THE PROBLEM =
What follows are records. Restate all of them word for word.

[Records from a collection]

::::::

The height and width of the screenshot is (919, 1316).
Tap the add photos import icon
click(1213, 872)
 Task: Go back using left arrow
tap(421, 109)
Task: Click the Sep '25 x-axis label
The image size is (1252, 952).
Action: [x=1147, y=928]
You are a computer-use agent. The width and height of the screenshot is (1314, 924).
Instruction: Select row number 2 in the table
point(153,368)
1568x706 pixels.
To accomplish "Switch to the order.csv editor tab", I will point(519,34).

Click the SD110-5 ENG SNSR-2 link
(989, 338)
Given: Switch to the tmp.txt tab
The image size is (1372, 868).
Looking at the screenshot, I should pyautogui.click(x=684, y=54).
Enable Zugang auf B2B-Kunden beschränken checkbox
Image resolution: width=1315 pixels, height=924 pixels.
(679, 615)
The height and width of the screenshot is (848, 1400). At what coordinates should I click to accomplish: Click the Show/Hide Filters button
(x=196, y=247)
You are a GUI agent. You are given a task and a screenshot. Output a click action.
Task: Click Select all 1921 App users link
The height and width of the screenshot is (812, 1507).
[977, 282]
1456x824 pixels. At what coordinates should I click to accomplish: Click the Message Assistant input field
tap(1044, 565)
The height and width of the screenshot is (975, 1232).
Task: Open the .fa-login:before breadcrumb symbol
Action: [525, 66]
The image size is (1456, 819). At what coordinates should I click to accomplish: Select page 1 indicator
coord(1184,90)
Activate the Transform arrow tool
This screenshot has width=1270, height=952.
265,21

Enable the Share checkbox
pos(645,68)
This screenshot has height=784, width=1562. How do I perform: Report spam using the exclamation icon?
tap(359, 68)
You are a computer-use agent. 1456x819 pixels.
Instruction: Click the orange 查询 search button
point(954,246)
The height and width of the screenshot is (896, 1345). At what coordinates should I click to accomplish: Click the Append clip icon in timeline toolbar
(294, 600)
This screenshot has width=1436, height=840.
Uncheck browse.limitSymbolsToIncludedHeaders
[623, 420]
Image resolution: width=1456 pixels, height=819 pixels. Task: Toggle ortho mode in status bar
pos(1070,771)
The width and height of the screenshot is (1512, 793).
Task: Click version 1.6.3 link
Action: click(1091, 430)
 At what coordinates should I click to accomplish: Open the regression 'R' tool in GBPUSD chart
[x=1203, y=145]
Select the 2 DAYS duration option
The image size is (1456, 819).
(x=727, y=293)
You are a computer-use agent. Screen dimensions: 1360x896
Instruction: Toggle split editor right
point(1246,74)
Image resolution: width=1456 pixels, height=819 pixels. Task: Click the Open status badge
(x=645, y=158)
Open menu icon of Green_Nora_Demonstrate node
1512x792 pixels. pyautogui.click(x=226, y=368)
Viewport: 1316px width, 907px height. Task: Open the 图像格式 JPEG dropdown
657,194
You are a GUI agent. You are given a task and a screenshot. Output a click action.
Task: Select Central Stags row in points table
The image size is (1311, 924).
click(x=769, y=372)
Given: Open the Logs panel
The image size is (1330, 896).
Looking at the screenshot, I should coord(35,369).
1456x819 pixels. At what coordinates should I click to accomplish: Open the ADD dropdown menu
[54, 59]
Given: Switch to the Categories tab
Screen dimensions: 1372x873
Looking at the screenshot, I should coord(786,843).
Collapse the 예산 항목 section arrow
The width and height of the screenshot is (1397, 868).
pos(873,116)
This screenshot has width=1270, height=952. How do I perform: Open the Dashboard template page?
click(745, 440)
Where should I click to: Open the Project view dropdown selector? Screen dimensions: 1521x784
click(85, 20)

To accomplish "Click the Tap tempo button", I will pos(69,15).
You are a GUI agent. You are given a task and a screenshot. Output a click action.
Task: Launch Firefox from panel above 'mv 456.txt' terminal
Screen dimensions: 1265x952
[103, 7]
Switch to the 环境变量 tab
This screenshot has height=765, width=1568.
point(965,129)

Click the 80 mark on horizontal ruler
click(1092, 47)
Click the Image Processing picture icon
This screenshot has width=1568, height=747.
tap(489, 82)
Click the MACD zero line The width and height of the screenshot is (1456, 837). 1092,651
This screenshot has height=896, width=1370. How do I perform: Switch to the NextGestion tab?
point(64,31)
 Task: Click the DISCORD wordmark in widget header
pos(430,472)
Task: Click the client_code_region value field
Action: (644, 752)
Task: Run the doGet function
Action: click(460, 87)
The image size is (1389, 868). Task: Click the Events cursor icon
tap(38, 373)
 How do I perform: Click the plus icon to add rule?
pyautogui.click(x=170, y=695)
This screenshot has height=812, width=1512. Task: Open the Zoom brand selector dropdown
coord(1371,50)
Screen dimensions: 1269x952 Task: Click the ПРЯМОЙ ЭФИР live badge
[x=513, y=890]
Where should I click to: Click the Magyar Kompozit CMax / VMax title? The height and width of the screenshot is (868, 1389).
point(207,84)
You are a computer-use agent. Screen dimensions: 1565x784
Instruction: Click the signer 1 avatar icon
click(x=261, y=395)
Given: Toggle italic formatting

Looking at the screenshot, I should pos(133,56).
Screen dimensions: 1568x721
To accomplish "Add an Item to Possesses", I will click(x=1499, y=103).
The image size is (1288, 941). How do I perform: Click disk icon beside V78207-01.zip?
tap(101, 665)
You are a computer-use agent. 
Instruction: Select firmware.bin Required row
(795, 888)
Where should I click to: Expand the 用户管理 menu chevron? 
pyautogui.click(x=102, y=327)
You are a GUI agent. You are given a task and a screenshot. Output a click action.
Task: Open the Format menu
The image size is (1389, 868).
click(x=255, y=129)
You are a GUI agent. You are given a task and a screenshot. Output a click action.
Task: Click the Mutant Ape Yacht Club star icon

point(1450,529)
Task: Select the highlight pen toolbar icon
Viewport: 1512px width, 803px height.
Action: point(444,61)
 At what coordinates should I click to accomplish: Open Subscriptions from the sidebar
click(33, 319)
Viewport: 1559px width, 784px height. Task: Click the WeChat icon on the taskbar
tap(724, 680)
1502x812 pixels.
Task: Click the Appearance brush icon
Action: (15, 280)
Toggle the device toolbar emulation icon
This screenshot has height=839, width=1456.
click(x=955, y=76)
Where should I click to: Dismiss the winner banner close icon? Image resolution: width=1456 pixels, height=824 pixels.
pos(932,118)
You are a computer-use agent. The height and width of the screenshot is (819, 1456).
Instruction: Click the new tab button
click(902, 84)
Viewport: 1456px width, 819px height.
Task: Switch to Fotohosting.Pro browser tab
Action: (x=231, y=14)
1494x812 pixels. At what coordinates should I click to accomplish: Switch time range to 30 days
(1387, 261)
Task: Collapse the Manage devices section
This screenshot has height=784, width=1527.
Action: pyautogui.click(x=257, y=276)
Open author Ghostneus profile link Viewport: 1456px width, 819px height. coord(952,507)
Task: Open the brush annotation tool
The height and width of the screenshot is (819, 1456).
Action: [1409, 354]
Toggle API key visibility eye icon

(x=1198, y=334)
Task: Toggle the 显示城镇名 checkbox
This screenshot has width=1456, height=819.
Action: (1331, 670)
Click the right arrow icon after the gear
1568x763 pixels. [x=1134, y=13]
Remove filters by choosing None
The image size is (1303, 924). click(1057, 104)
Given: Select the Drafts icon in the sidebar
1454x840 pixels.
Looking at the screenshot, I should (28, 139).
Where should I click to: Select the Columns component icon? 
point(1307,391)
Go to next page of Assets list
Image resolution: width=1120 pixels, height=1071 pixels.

::::::

TASK RESPONSE =
The height and width of the screenshot is (919, 1316).
Tap the add photos import icon
click(1213, 872)
 Task: Go back using left arrow
tap(421, 109)
Task: Click the Sep '25 x-axis label
The image size is (1252, 952).
Action: [x=1147, y=928]
You are a computer-use agent. The width and height of the screenshot is (1314, 924).
Instruction: Select row number 2 in the table
point(153,368)
1568x706 pixels.
To accomplish "Switch to the order.csv editor tab", I will point(519,34).

Click the SD110-5 ENG SNSR-2 link
(989, 338)
Given: Switch to the tmp.txt tab
The image size is (1372, 868).
Looking at the screenshot, I should pyautogui.click(x=684, y=54).
Enable Zugang auf B2B-Kunden beschränken checkbox
Image resolution: width=1315 pixels, height=924 pixels.
(679, 615)
The height and width of the screenshot is (848, 1400). At what coordinates should I click to accomplish: Click the Show/Hide Filters button
(x=196, y=247)
You are a GUI agent. You are given a task and a screenshot. Output a click action.
Task: Click Select all 1921 App users link
The height and width of the screenshot is (812, 1507).
[977, 282]
1456x824 pixels. At what coordinates should I click to accomplish: Click the Message Assistant input field
tap(1044, 565)
The height and width of the screenshot is (975, 1232).
Task: Open the .fa-login:before breadcrumb symbol
Action: [525, 66]
The image size is (1456, 819). At what coordinates should I click to accomplish: Select page 1 indicator
coord(1184,90)
Activate the Transform arrow tool
This screenshot has width=1270, height=952.
265,21

Enable the Share checkbox
pos(645,68)
This screenshot has height=784, width=1562. How do I perform: Report spam using the exclamation icon?
tap(359, 68)
You are a computer-use agent. 1456x819 pixels.
Instruction: Click the orange 查询 search button
point(954,246)
The height and width of the screenshot is (896, 1345). At what coordinates should I click to accomplish: Click the Append clip icon in timeline toolbar
(294, 600)
This screenshot has width=1436, height=840.
Uncheck browse.limitSymbolsToIncludedHeaders
[623, 420]
Image resolution: width=1456 pixels, height=819 pixels. Task: Toggle ortho mode in status bar
pos(1070,771)
The width and height of the screenshot is (1512, 793).
Task: Click version 1.6.3 link
Action: click(1091, 430)
 At what coordinates should I click to accomplish: Open the regression 'R' tool in GBPUSD chart
[x=1203, y=145]
Select the 2 DAYS duration option
The image size is (1456, 819).
(x=727, y=293)
You are a computer-use agent. Screen dimensions: 1360x896
Instruction: Toggle split editor right
point(1246,74)
Image resolution: width=1456 pixels, height=819 pixels. Task: Click the Open status badge
(x=645, y=158)
Open menu icon of Green_Nora_Demonstrate node
1512x792 pixels. pyautogui.click(x=226, y=368)
Viewport: 1316px width, 907px height. Task: Open the 图像格式 JPEG dropdown
657,194
You are a GUI agent. You are given a task and a screenshot. Output a click action.
Task: Select Central Stags row in points table
The image size is (1311, 924).
click(x=769, y=372)
Given: Open the Logs panel
The image size is (1330, 896).
Looking at the screenshot, I should coord(35,369).
1456x819 pixels. At what coordinates should I click to accomplish: Open the ADD dropdown menu
[54, 59]
Given: Switch to the Categories tab
Screen dimensions: 1372x873
Looking at the screenshot, I should coord(786,843).
Collapse the 예산 항목 section arrow
The width and height of the screenshot is (1397, 868).
pos(873,116)
This screenshot has width=1270, height=952. How do I perform: Open the Dashboard template page?
click(745, 440)
Where should I click to: Open the Project view dropdown selector? Screen dimensions: 1521x784
click(85, 20)

To accomplish "Click the Tap tempo button", I will pos(69,15).
You are a GUI agent. You are given a task and a screenshot. Output a click action.
Task: Launch Firefox from panel above 'mv 456.txt' terminal
Screen dimensions: 1265x952
[103, 7]
Switch to the 环境变量 tab
This screenshot has height=765, width=1568.
point(965,129)

Click the 80 mark on horizontal ruler
click(1092, 47)
Click the Image Processing picture icon
This screenshot has width=1568, height=747.
tap(489, 82)
Click the MACD zero line The width and height of the screenshot is (1456, 837). 1092,651
This screenshot has height=896, width=1370. How do I perform: Switch to the NextGestion tab?
point(64,31)
 Task: Click the DISCORD wordmark in widget header
pos(430,472)
Task: Click the client_code_region value field
Action: (644, 752)
Task: Run the doGet function
Action: click(460, 87)
The image size is (1389, 868). Task: Click the Events cursor icon
tap(38, 373)
 How do I perform: Click the plus icon to add rule?
pyautogui.click(x=170, y=695)
This screenshot has height=812, width=1512. Task: Open the Zoom brand selector dropdown
coord(1371,50)
Screen dimensions: 1269x952 Task: Click the ПРЯМОЙ ЭФИР live badge
[x=513, y=890]
Where should I click to: Click the Magyar Kompozit CMax / VMax title? The height and width of the screenshot is (868, 1389).
point(207,84)
You are a computer-use agent. Screen dimensions: 1565x784
Instruction: Click the signer 1 avatar icon
click(x=261, y=395)
Given: Toggle italic formatting

Looking at the screenshot, I should pos(133,56).
Screen dimensions: 1568x721
To accomplish "Add an Item to Possesses", I will click(x=1499, y=103).
The image size is (1288, 941). How do I perform: Click disk icon beside V78207-01.zip?
tap(101, 665)
You are a computer-use agent. 
Instruction: Select firmware.bin Required row
(795, 888)
Where should I click to: Expand the 用户管理 menu chevron? 
pyautogui.click(x=102, y=327)
You are a GUI agent. You are given a task and a screenshot. Output a click action.
Task: Open the Format menu
The image size is (1389, 868).
click(x=255, y=129)
You are a GUI agent. You are given a task and a screenshot. Output a click action.
Task: Click the Mutant Ape Yacht Club star icon

point(1450,529)
Task: Select the highlight pen toolbar icon
Viewport: 1512px width, 803px height.
Action: point(444,61)
 At what coordinates should I click to accomplish: Open Subscriptions from the sidebar
click(33, 319)
Viewport: 1559px width, 784px height. Task: Click the WeChat icon on the taskbar
tap(724, 680)
1502x812 pixels.
Task: Click the Appearance brush icon
Action: (15, 280)
Toggle the device toolbar emulation icon
This screenshot has height=839, width=1456.
click(x=955, y=76)
Where should I click to: Dismiss the winner banner close icon? Image resolution: width=1456 pixels, height=824 pixels.
pos(932,118)
You are a computer-use agent. The height and width of the screenshot is (819, 1456).
Instruction: Click the new tab button
click(902, 84)
Viewport: 1456px width, 819px height.
Task: Switch to Fotohosting.Pro browser tab
Action: (x=231, y=14)
1494x812 pixels. At what coordinates should I click to accomplish: Switch time range to 30 days
(1387, 261)
Task: Collapse the Manage devices section
This screenshot has height=784, width=1527.
Action: pyautogui.click(x=257, y=276)
Open author Ghostneus profile link Viewport: 1456px width, 819px height. coord(952,507)
Task: Open the brush annotation tool
The height and width of the screenshot is (819, 1456).
Action: [1409, 354]
Toggle API key visibility eye icon

(x=1198, y=334)
Task: Toggle the 显示城镇名 checkbox
This screenshot has width=1456, height=819.
Action: (1331, 670)
Click the right arrow icon after the gear
1568x763 pixels. [x=1134, y=13]
Remove filters by choosing None
The image size is (1303, 924). click(1057, 104)
Given: Select the Drafts icon in the sidebar
1454x840 pixels.
Looking at the screenshot, I should (28, 139).
Where should I click to: Select the Columns component icon? 
point(1307,391)
Go to next page of Assets list
Image resolution: width=1120 pixels, height=1071 pixels.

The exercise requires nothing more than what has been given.